A single baseline model was derived for each group of endpoints representing the same mechanism of hazardous action. Such model reflects a “cumulative” toxicity potential of chemicals in these assays. Experimental values specific for a particular assay were used during the local part of the modeling to yield final GALAS model for that endpoint.
Genotoxicity/Carcinogenicity Hazards
The knowledge-based expert system that identifies structural fragments potentially responsible for genotoxic effect is an extension of the previously described Ames mutagenicity hazards system [7]. The list of alerting groups was augmented with structural moieties that are frequently present in compounds tested positive in chromosomal damage assays, eucaryote gene mutation tests, as well as in carcinogens acting by non-genotoxic (epigenetic) mechanisms. The final list included 67 structural alerts, 14 of which represent epigenetic carcinogens (androgens, peroxisome proliferators, etc.) [8].
Overall, the expert system was able to detect 94% of mutagens in the Ames test DB and 90% of compounds labeled as potent carcinogens by FDA.

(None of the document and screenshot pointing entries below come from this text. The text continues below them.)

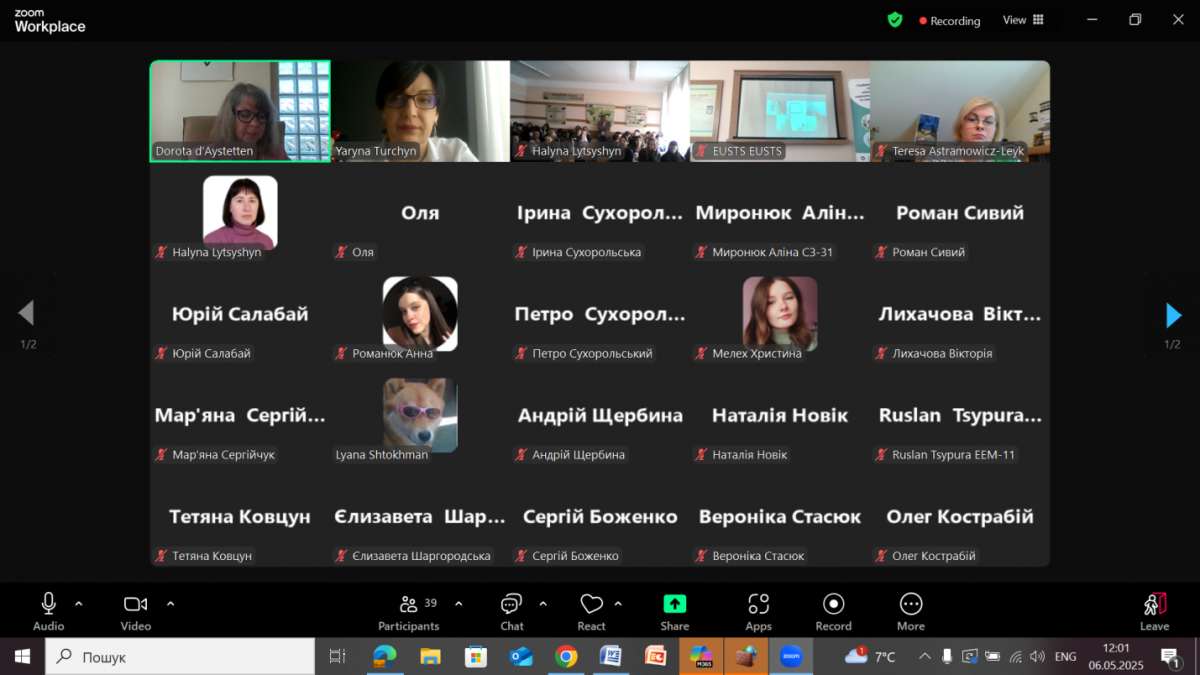Toggle the microphone Audio button
The width and height of the screenshot is (1200, 675).
(48, 610)
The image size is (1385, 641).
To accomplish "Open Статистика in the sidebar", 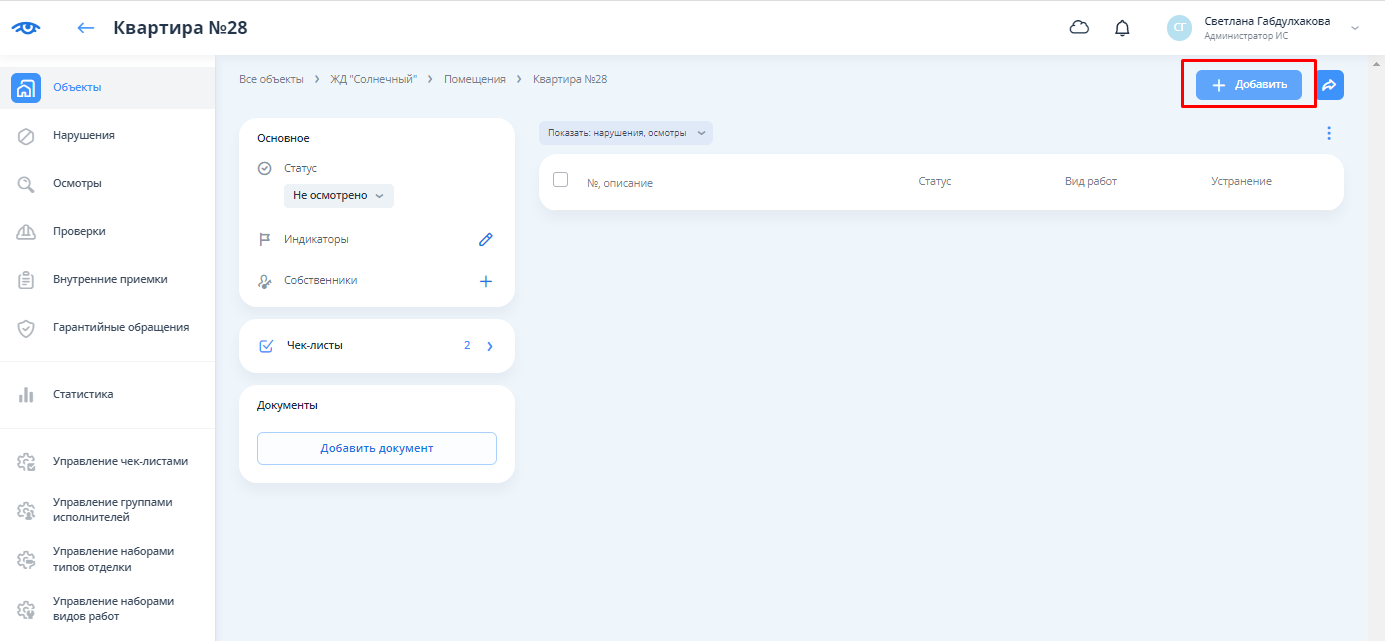I will [x=83, y=394].
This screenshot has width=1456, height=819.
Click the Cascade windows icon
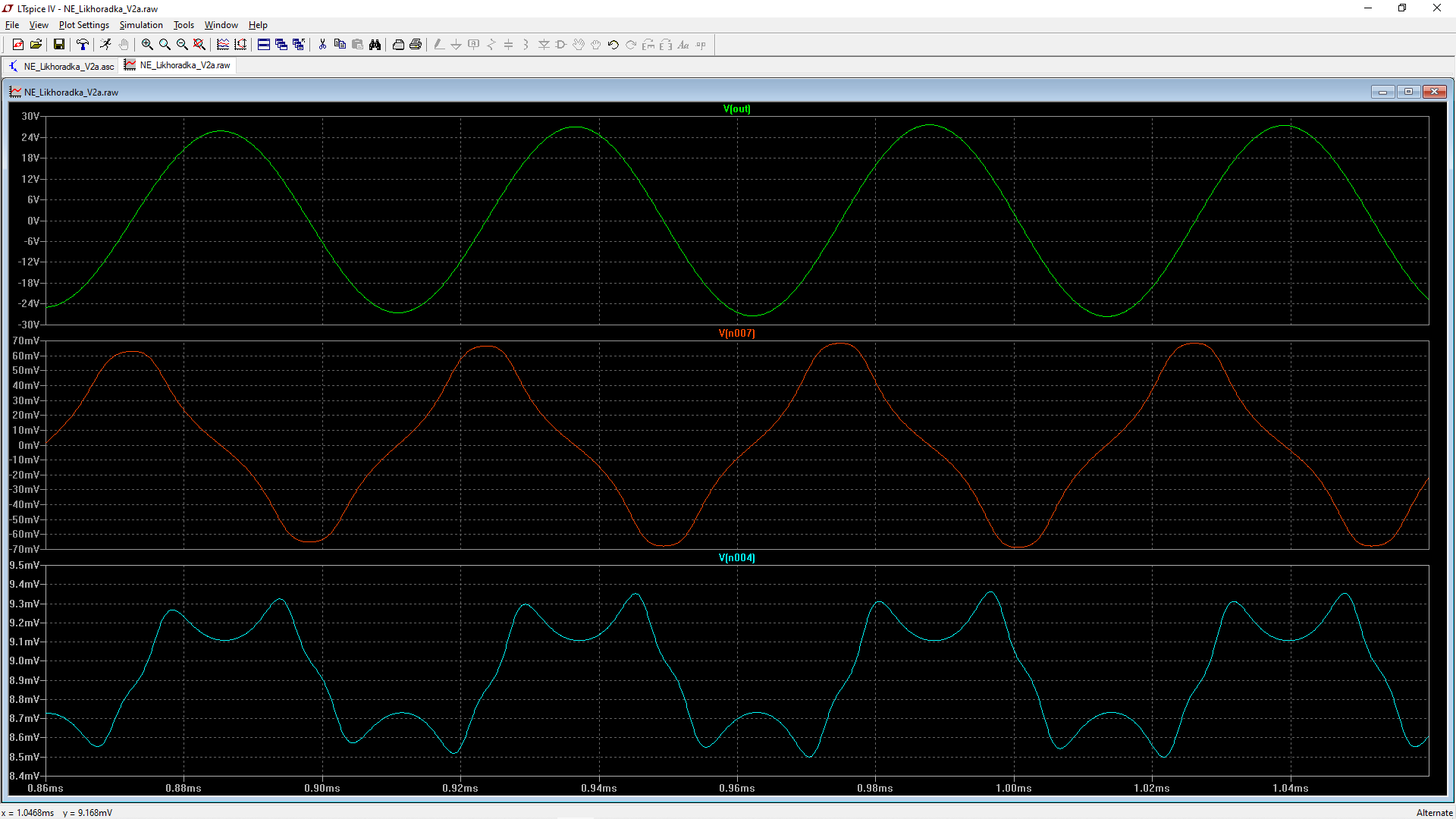[281, 45]
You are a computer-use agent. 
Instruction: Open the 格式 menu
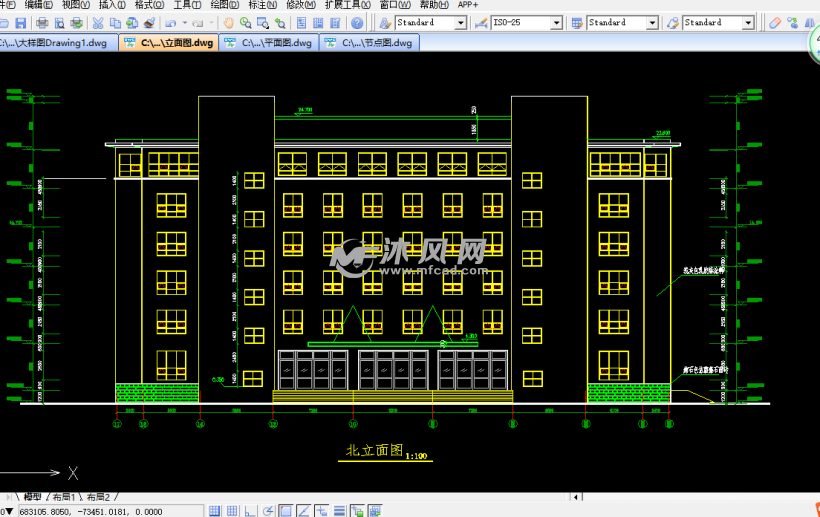pos(149,5)
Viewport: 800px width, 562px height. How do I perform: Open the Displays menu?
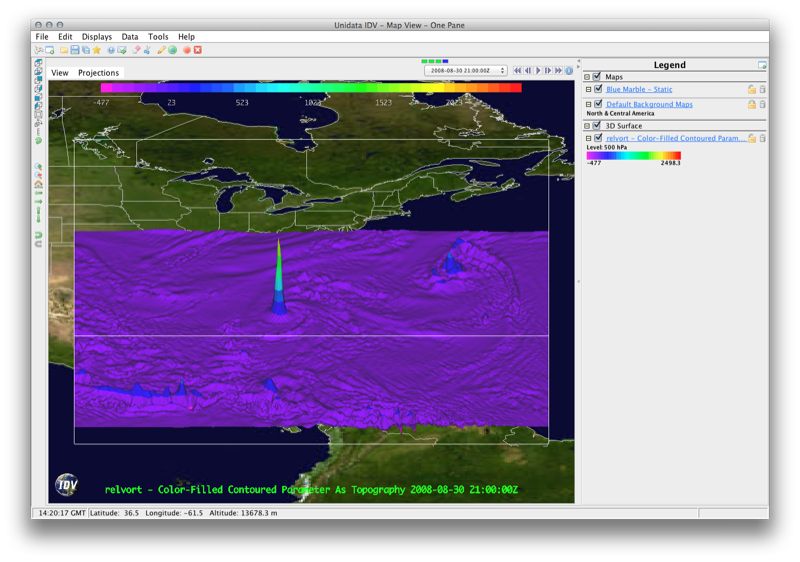point(97,37)
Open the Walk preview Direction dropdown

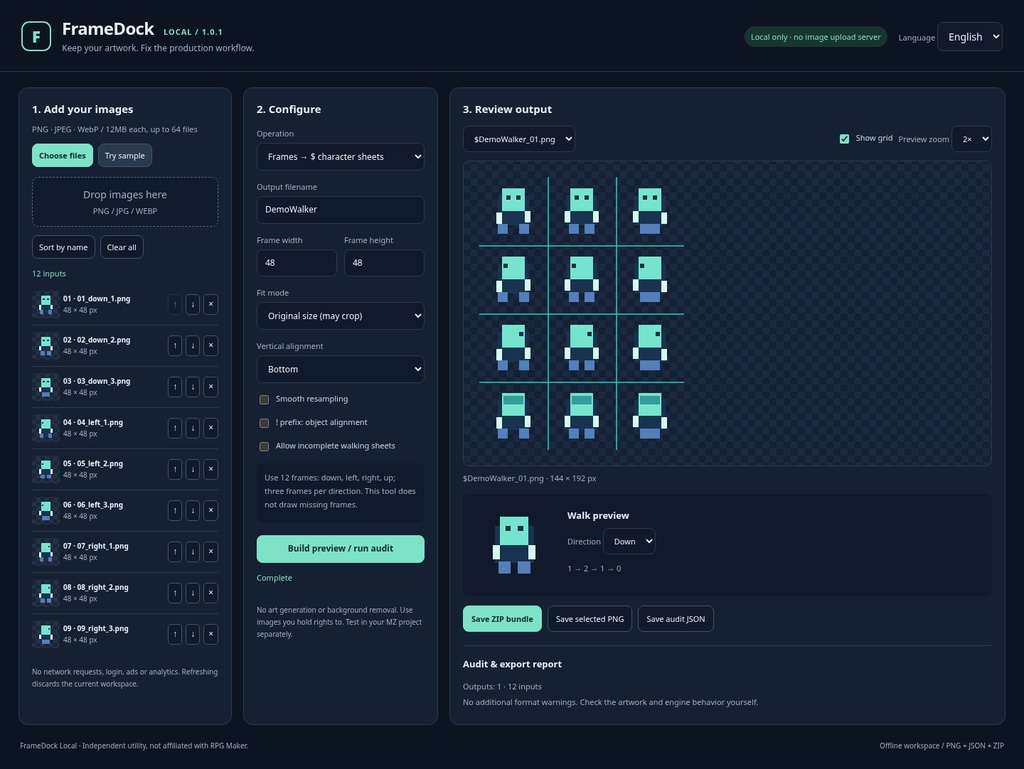point(629,541)
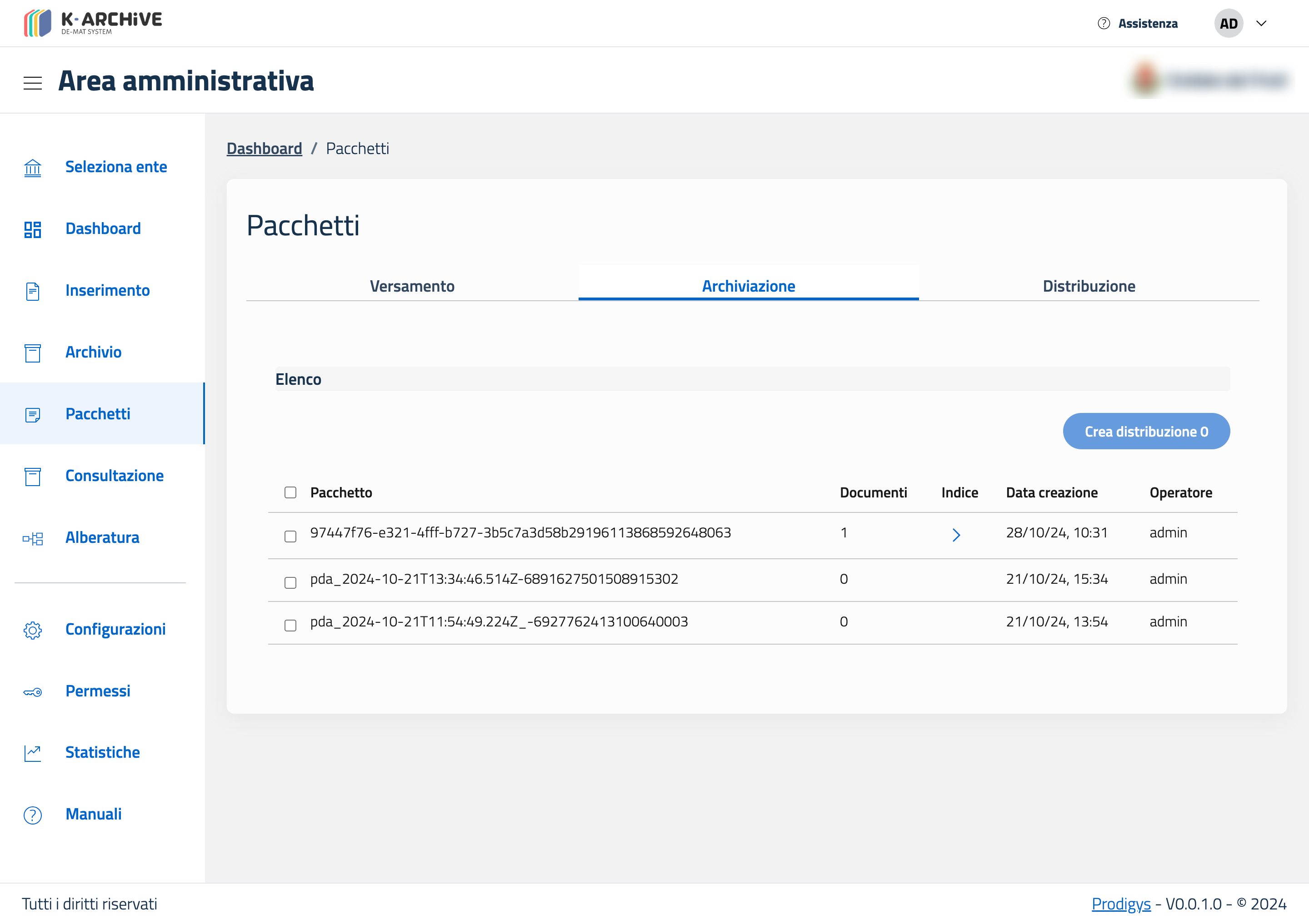
Task: Click the Inserimento document icon
Action: click(x=32, y=291)
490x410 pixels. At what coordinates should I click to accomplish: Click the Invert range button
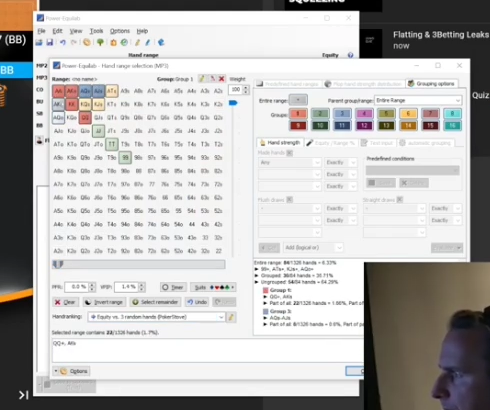pyautogui.click(x=104, y=302)
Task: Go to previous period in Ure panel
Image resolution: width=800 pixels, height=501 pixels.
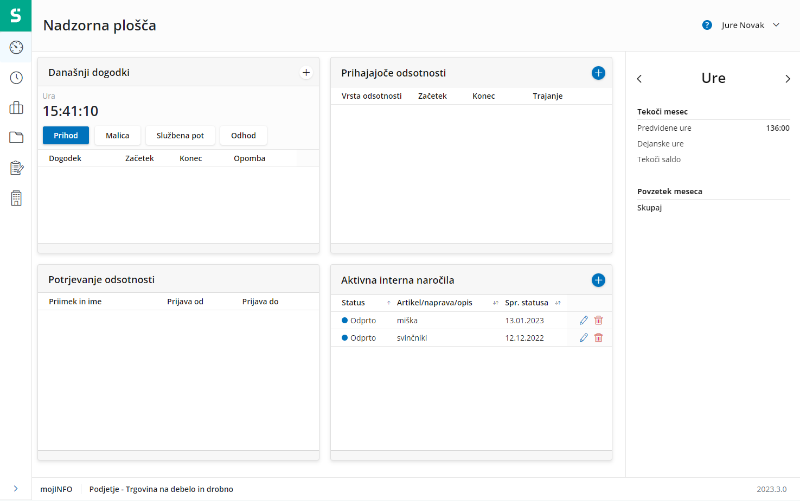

The alert list is not limited to directly acting substructures, such as planar polycyclic arenes, aromatic amines, quinones, N-nitro and N-nitroso groups, but also includes various fragments that may undergo biotransformation to reactive intermediates. As an example, troglizatone, a thiazolidinedione class antidiabetic drug, was classified by the FDA as a potent carcinogen and has since been withdrawn from the USA market. The carcinogenic effect of this drug is mediated by several reactive metabolites. In human liver microsomes, the chromane ring of troglitazone is metabolized by CYP3A4 to form quinone and quinone-methide products. Furthermore, oxidative cleavage of thiazolidinedione ring results in a reactive sulfenic acid metabolite that also contains an isocyanate moiety [9].